=== REQUIRED WORK ===
Reproduce each line below precisely. Drop the pictures.

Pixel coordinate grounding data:

───

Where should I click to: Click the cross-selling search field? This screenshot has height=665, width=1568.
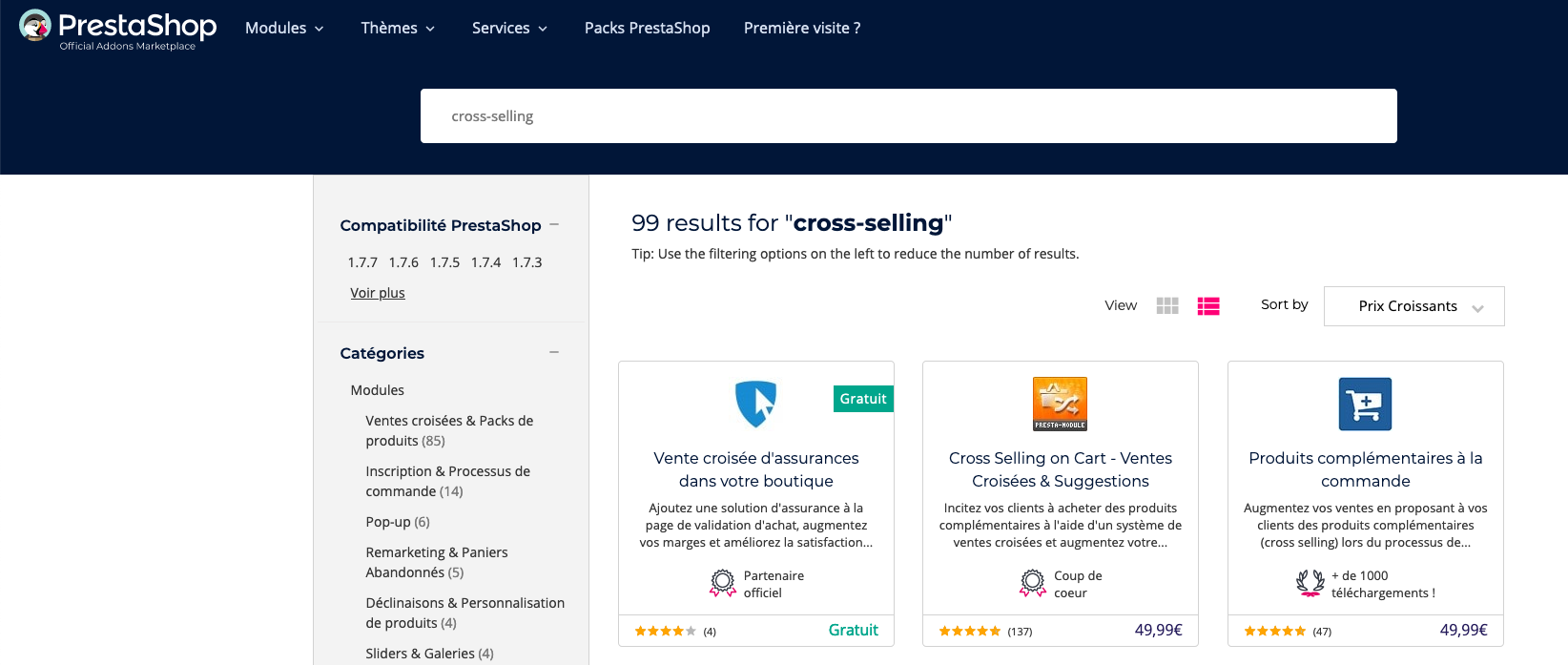pyautogui.click(x=908, y=116)
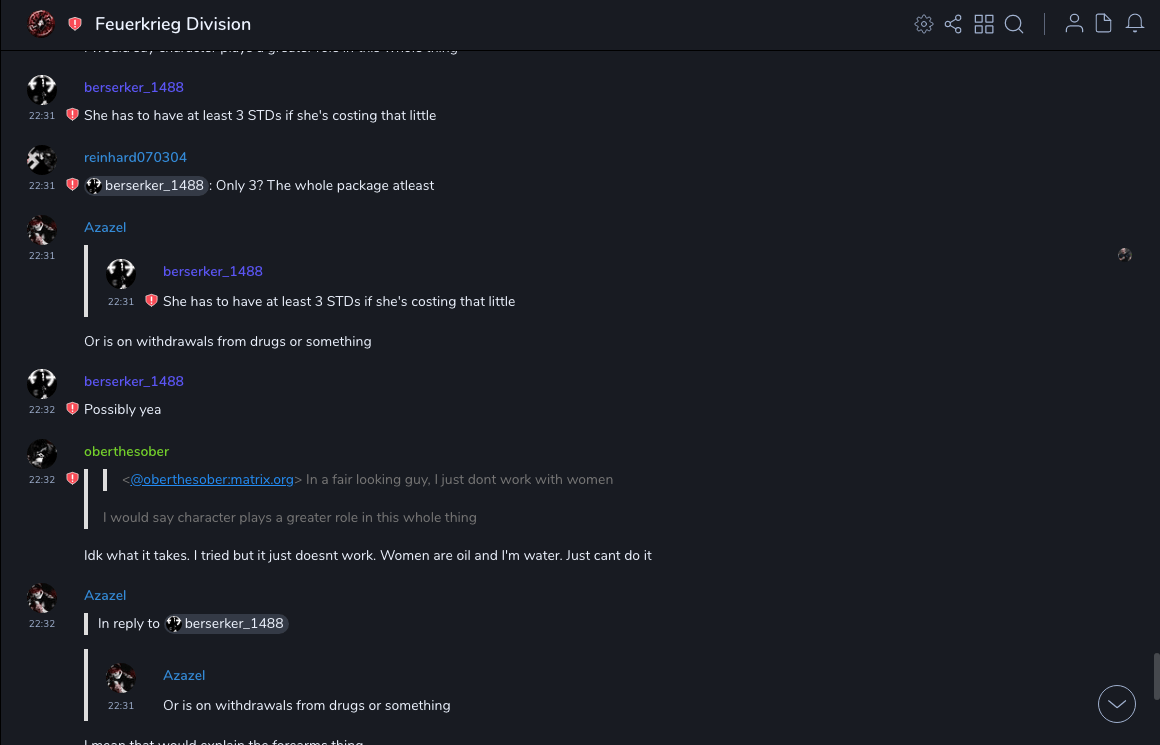Click the message list scrollbar thumb

pos(1155,676)
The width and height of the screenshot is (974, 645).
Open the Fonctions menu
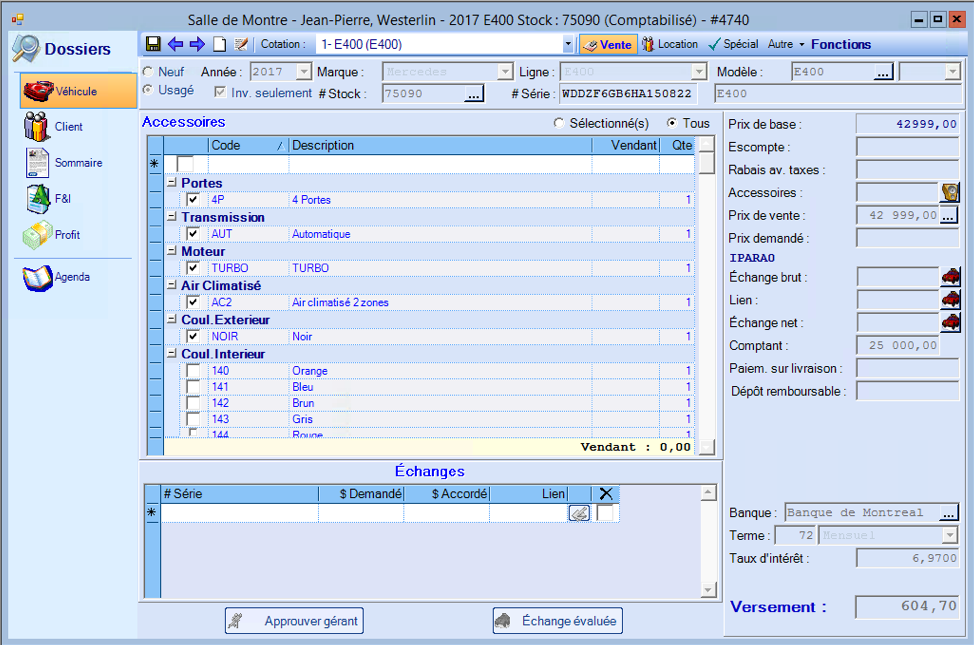coord(840,45)
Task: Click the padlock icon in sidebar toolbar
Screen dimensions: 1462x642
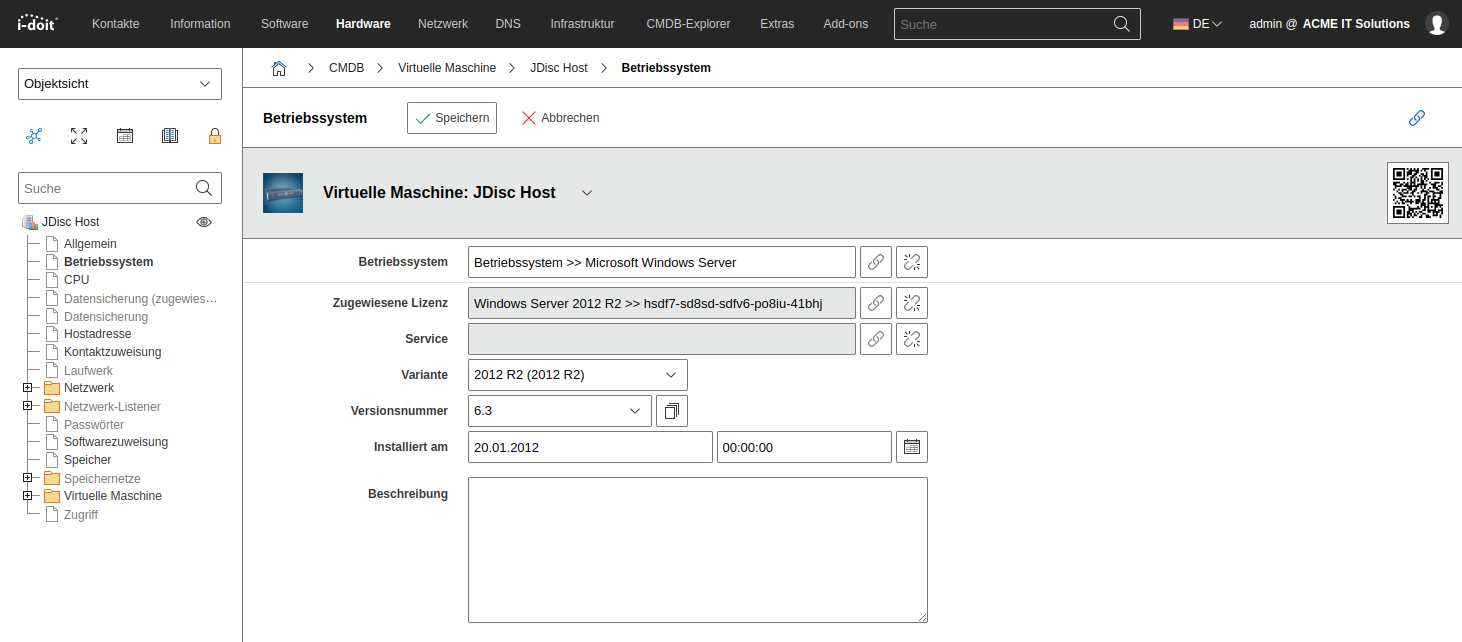Action: (x=215, y=136)
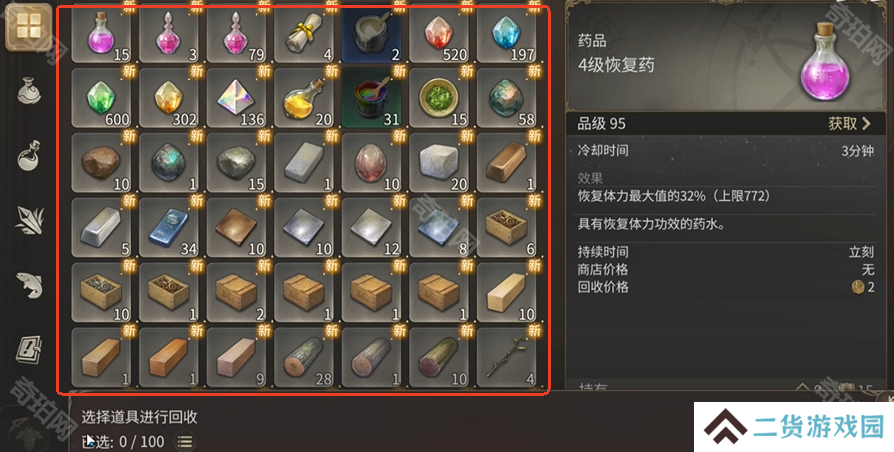Pick the rainbow prism item showing 136
894x452 pixels.
tap(237, 97)
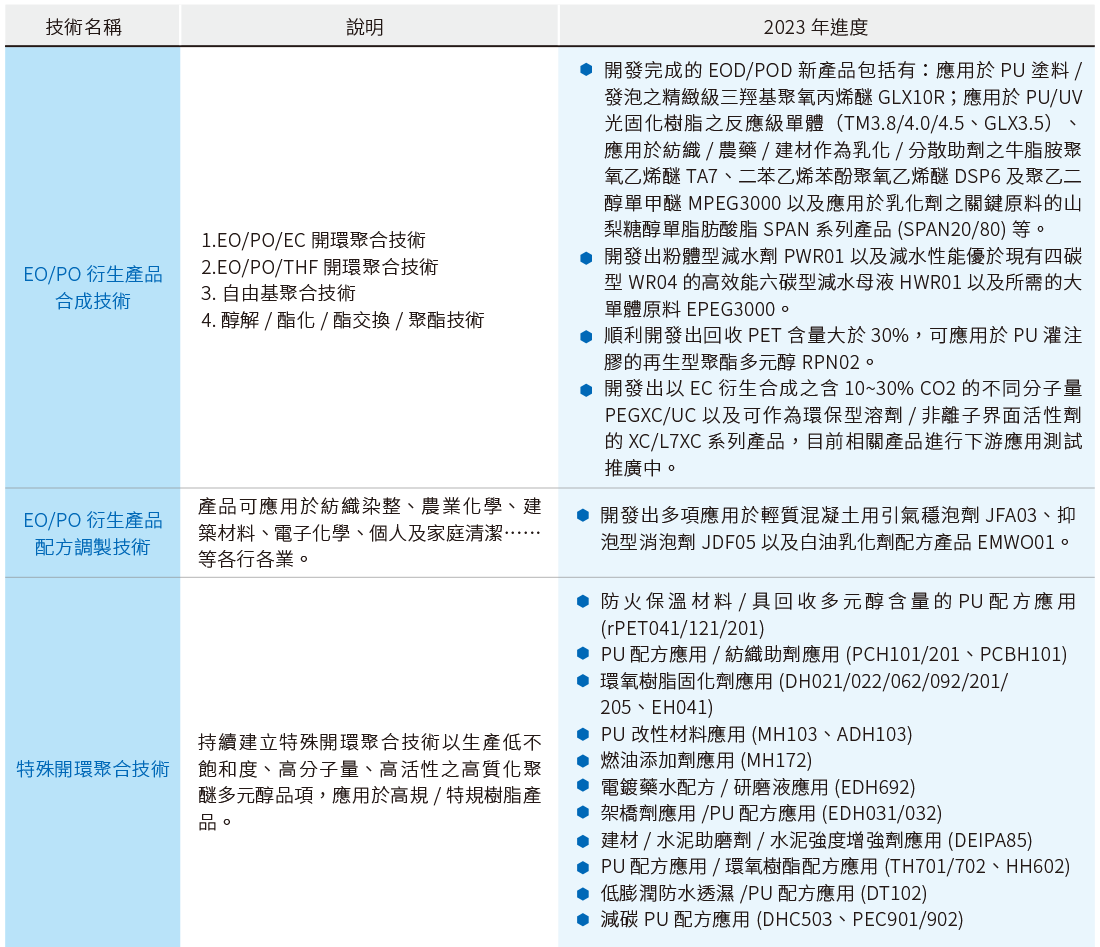Click the 3. 自由基聚合技術 line

tap(278, 294)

───

=== RESULT ===
Where should I click to: Click the cross-selling search field? This screenshot has height=665, width=1568.
pyautogui.click(x=908, y=116)
Click the message list scrollbar thumb

pos(1155,676)
The width and height of the screenshot is (974, 645).
Open the Fonctions menu
coord(840,45)
Task: Click the padlock icon in sidebar toolbar
Screen dimensions: 1462x642
Action: (x=215, y=136)
Pick the rainbow prism item showing 136
894x452 pixels.
tap(237, 97)
Click the 3. 自由基聚合技術 line

tap(278, 294)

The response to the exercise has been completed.